DevOps engineer (observability products)
About the Company
Morgan Stanley is a leading global financial services Firm providing a wide range of investment banking, securities, investment management and wealth management services. The Firm’s employees serve clients worldwide including corporations, governments and individuals from more than 747 offices in 42 countries. As a market leader, the talent and passion of our people is critical to our success. Together, we share a common set of values rooted in integrity, excellence and strong team ethic. Morgan Stanley can provide a superior foundation for building a professional career - a place for people to learn, to achieve and grow. A philosophy that balances personal lifestyles, perspectives and needs is an important part of our culture.
The ESM (Enterprise System Management) department is responsible for all aspects of managing and maintaining a set of enterprise hosted observability product that are used throughout Morgan Stanley?s global technology environment.
These include open source, 3rd party vendor tools, and proprietary developed software to provide options for metrics, logs, traces with alerting and visualization interfaces. ESM uses a blend of on-prem Morgan Stanley infrastructure and externally hosted cloud environments. Our services are critical to the stable running of Morgan Stanley?s large technology footprint across Linux, Windows, web stack, containerized, public cloud platforms and more.

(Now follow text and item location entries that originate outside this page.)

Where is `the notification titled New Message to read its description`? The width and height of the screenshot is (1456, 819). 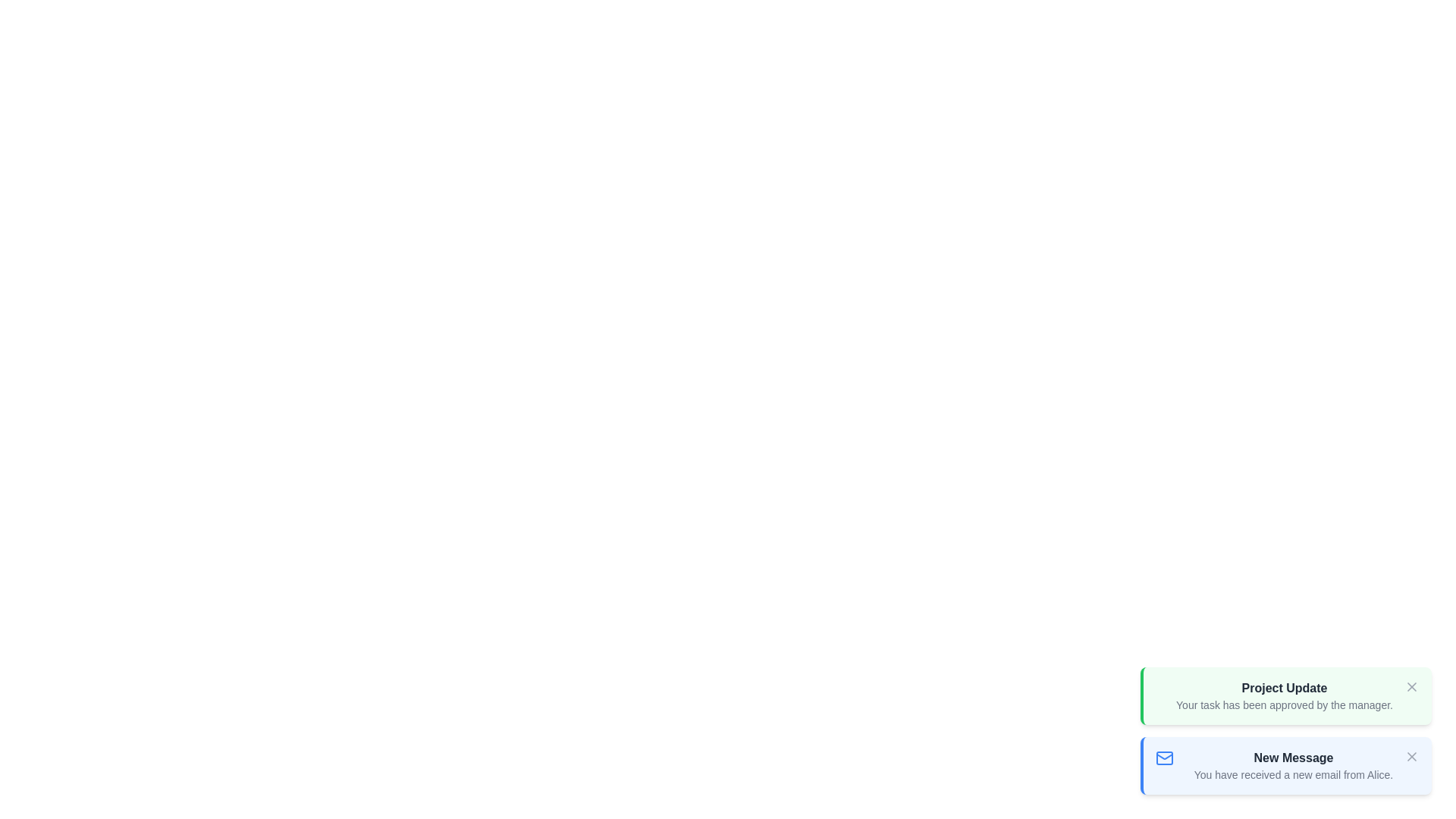
the notification titled New Message to read its description is located at coordinates (1292, 766).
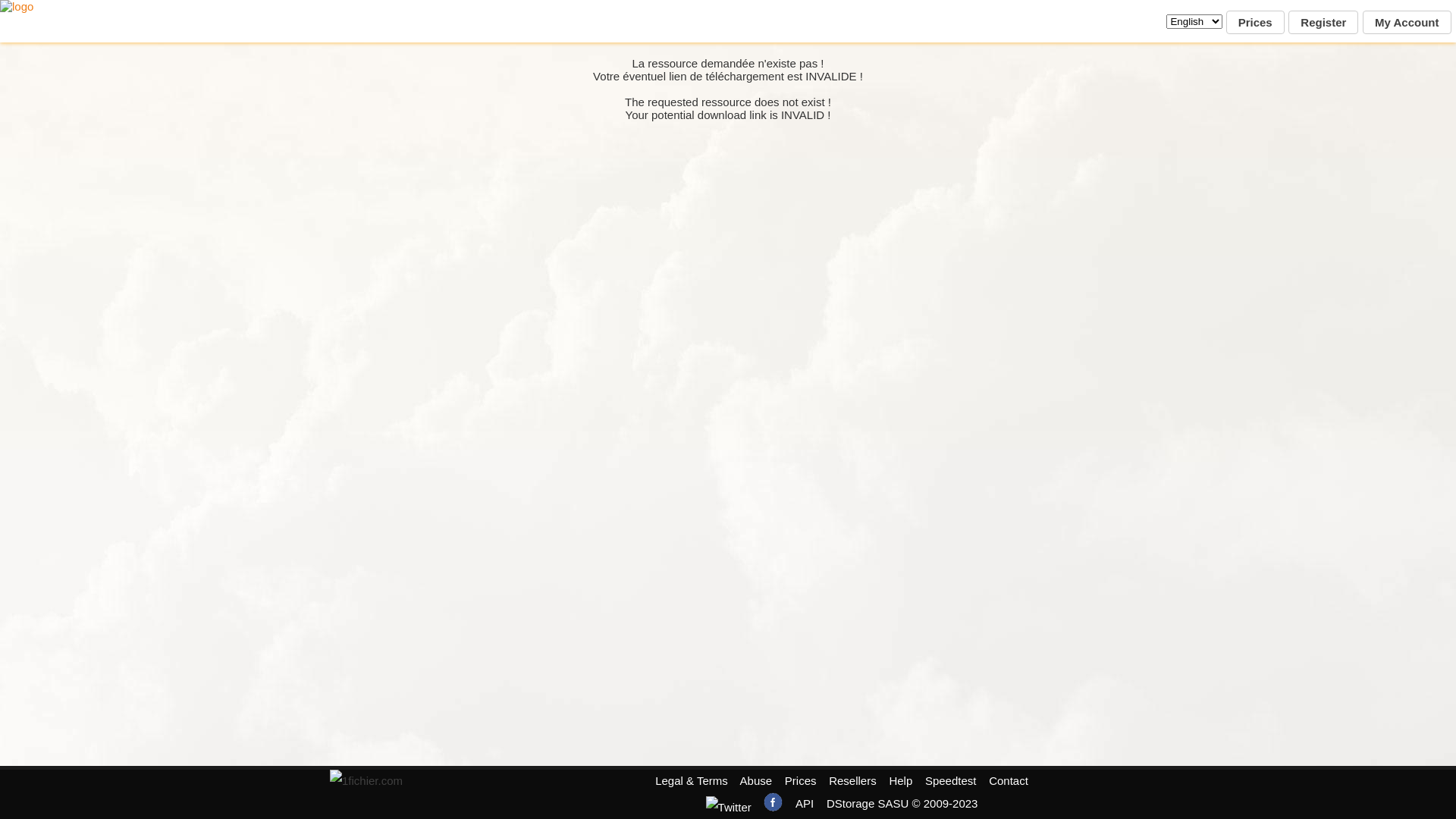  I want to click on 'Help', so click(888, 780).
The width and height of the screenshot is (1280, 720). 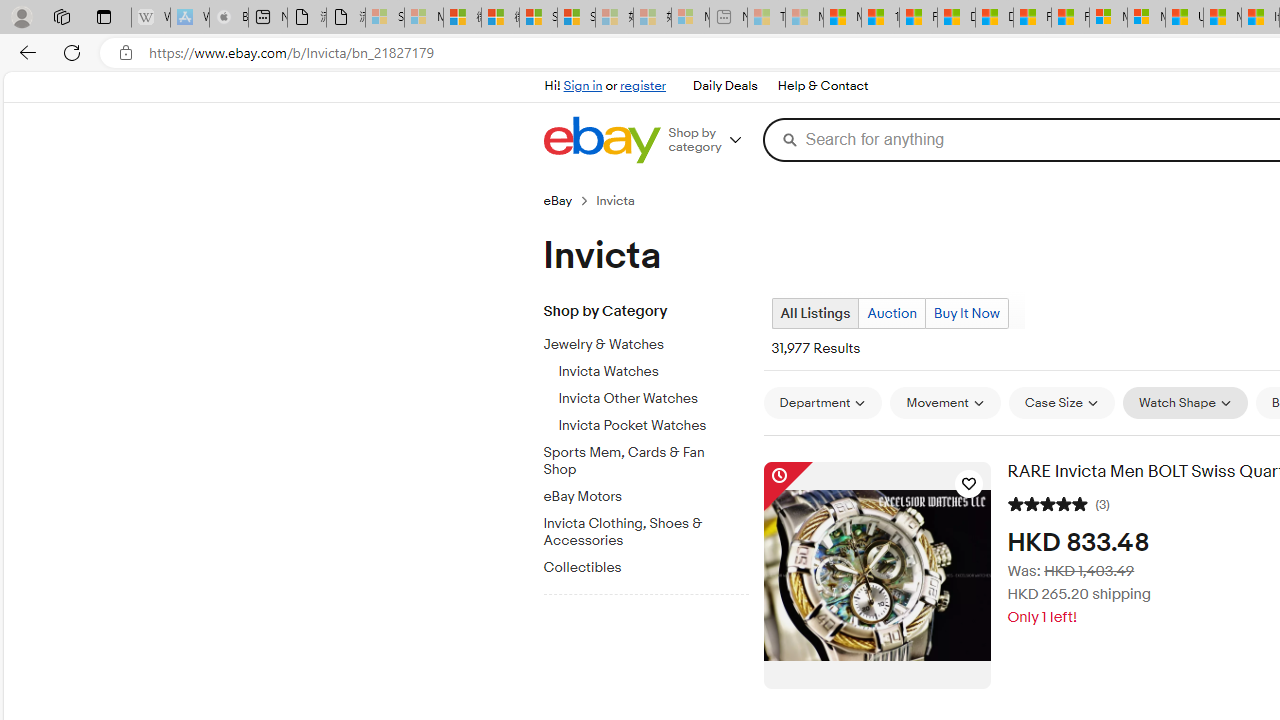 I want to click on 'Invicta', so click(x=623, y=200).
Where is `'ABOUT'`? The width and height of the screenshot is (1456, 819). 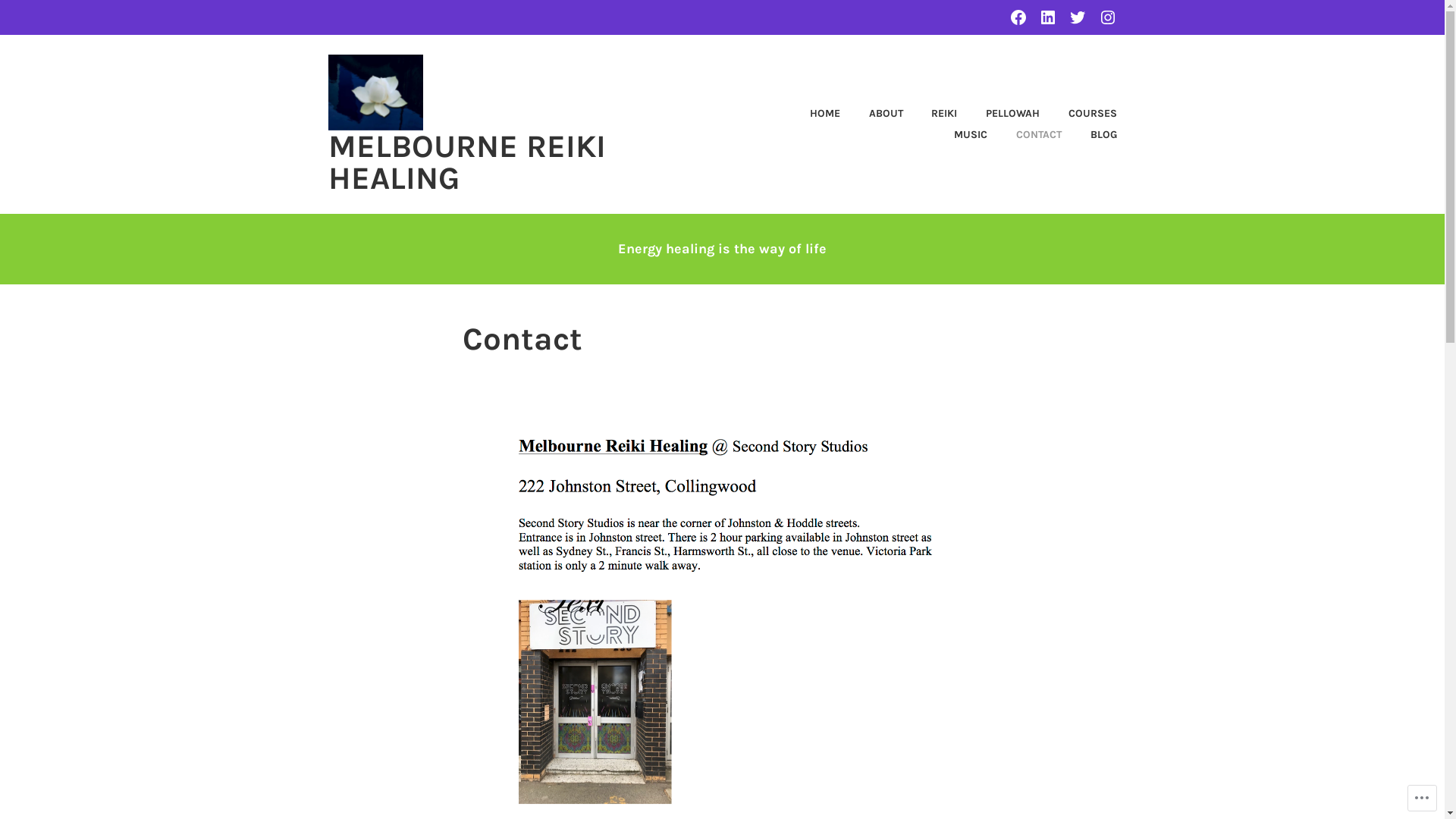 'ABOUT' is located at coordinates (873, 113).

The DevOps Site Reliability Engineering team (SRE) for ESM drive the reliability, recoverability and operational efficiency of this product portfolio. Reporting to the SRE Lead, key features of this role include defining how the observability toolchain itself can be monitored (monitor-the-monitor), troubleshooting complex systems, task automation, and technical debt management. Federated metric and logging plants are of considerable size and require innovative ways of maintaining them at the lowest possible effort. Trading systems and other front office functions have a real-time dependency on their observability and require high levels of reliability with fast incident response when issues arise.
Candidates will have the technical skills required to support observability products predominantly on a Linux platform. Prior task automation experience in at least one programming language is expected. Hands-on experience with at least one pillar of observability is required and ideally experience in defining system monitoring and threshold tuning, not just reacting to alerts. Prior high severity/priority incident experience a distinct advantage.
- Building and maintaining knowledge front to back of Morgan Stanley?s observability suite of products, and then specializing in two or three of them
- Maximizing the availability and performance of supported systems through optimized and automated plant management, ongoing problem management, and architecture reviews with product delivery engineers
- Reduction of the cost of support (hours of effort) through the elimination of operational issues, optimization and automation of tasks, development of operational tools and driving client self-service to minimize constraints
- Identification and prioritization of technical debt that risks instability or creates wasteful operational toil
- Provide Asia time zone coverage for the 2 or 3 most critical observability products prior to India start of day
- Assisting the broader SRE and application development community at Morgan Stanley on the optimal use of available observability solutions (how to choose, how to use)
- Being operationally responsive, including sharing on-call rotation with the rest of a large, global team (with a time-off in lieu system) Qualifications:
Required Qualifications / Skills
- Strong Linux troubleshooting skills
- Task automation experience in any programming language
- Practical experience of at least one pillar of observability (metrics, logs or traces)
- Exhibit working knowledge in at least ONE of the following areas
o REST services (API)
o Load balancing and networking
o Performance troubleshooting and resolution
o Security/authentication layers such as Kerberos, SiteMinder or SPNEGO and SSL/TLS
o Web app hosting technology, such as Apache and Tomcat
- Confident collaboration skills
- Python development for task automation
- Experience with site reliability engineering practices, like service level objectives (SLOs), error budgets, blameless postmortems, toil reduction
- Knowledge of any of these technologies:
o Docker, Kubernetes, Helm
o Ansible, Terraform
Equal Opportunity Statement
“At Morgan Stanley, diversity is an opportunity—for clients, employees and firm. By valuing diverse perspectives, we can better serve our clients, while we help employees achieve their professional objectives. A corporate culture that is open and inclusive is fundamental to our role as a global leader constantly striving for excellence in all that we do." ―James P. Gorman
It is the policy of the Firm to ensure equal employment opportunity without discrimination or harassment on the basis of race, color, religion, creed, age, sex, gender, gender identity or expression, sexual orientation, national origin, citizenship, disability, marital and civil partnership/union status, pregnancy (including unlawful discrimination on the basis of a legally protected pregnancy/maternity leave), veteran status, genetic information, or any other characteristic protected by law.